Search code examples
comparefuzzylinguisticslevenshtein-distancefuzzy-comparison

Damerau–Levenshtein distance for language specific quirks


To Dutch speaking people the two characters "ij" are considered to be a single letter that is easily exchanged with "y".

For a project I'm working on I would like to have a variant of the Damerau–Levenshtein distance that calculates the distance between "ij" and "y" as 1 instead of the current value of 2.

I've been trying this myself but failed. My problem is that I do not have a clue on how to handle the fact that both texts are of different lengths. Does anyone have a suggestion/code fragment on how to solve this?

Thanks.


Solution

  • The Wikipedia article is rather loose with terminology. There are no such things as "strings" in "natural language". There are phonemes in natural language which can be represented by written characters and character-combinations.

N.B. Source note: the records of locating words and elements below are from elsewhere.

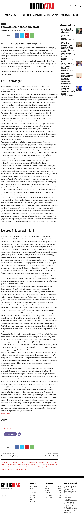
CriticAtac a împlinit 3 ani (10, 456)
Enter (63, 38)
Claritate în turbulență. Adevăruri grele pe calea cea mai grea (67, 84)
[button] (79, 6)
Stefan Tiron (69, 67)
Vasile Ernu (67, 494)
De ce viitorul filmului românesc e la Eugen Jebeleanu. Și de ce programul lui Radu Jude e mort (68, 32)
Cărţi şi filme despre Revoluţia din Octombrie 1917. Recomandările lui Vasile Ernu (70, 489)
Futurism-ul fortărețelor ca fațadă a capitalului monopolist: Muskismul (68, 62)
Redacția (6, 30)
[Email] (19, 434)
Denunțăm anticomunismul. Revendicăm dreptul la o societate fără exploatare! (68, 73)
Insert (3, 24)
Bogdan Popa (70, 39)
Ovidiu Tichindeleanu (67, 89)
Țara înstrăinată (51, 456)
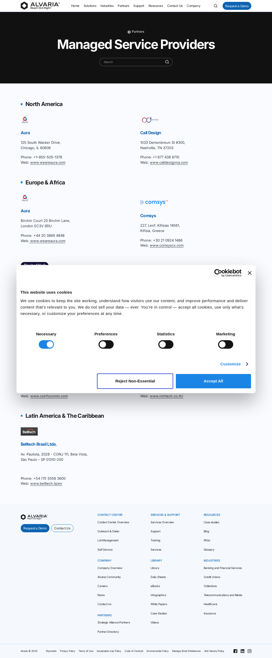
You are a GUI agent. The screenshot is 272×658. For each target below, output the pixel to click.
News (100, 595)
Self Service (104, 549)
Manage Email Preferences (186, 650)
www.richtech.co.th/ (166, 396)
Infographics (158, 595)
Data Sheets (158, 577)
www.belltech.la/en (46, 483)
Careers (102, 586)
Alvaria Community (109, 577)
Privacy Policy (67, 650)
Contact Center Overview (113, 522)
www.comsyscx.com (167, 245)
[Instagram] (249, 651)
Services (156, 549)
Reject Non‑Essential (135, 381)
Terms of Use (86, 650)
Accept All (213, 381)
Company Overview (109, 568)
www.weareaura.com (47, 162)
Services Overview (162, 522)
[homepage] (34, 517)
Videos (155, 622)
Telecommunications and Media (223, 595)
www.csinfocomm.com (49, 396)
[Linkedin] (242, 651)
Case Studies (159, 613)
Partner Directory (108, 632)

    Some character-combinations are vestiges of historical conventions which have survived into modern times, as in modern English "rough" where the "gh" can sound like -f- or make no sound at all. It seems to me that in focusing on raw "strings" the algorithm must be agnostic about the historical relationship of language and orthographic convention, which leads to some arbitrary metrics whenever character-combinations correlate to a single phoneme. How would it measure "rough" to "ruf"? Or "through" to "thru"? Or German o-umlaut to "oe"?

    In your case the -y- can be exchanged phonetically and orthographically with -ij-. So what is that according to the algorithm, two deletions followed by an insertion, or a single deletion of the -j- or of the -i- followed by a transposition of the remaining character to -y-? Or is -ij- being coalesced and the coalescence is followed by a transposition?

    I would recommend that you use another unused comnbining character for -ij- before applying the algorithm, perhaps U00EC, Latin small letter i with grave accent.

    How does the algorithm handle multi-codepoint characters?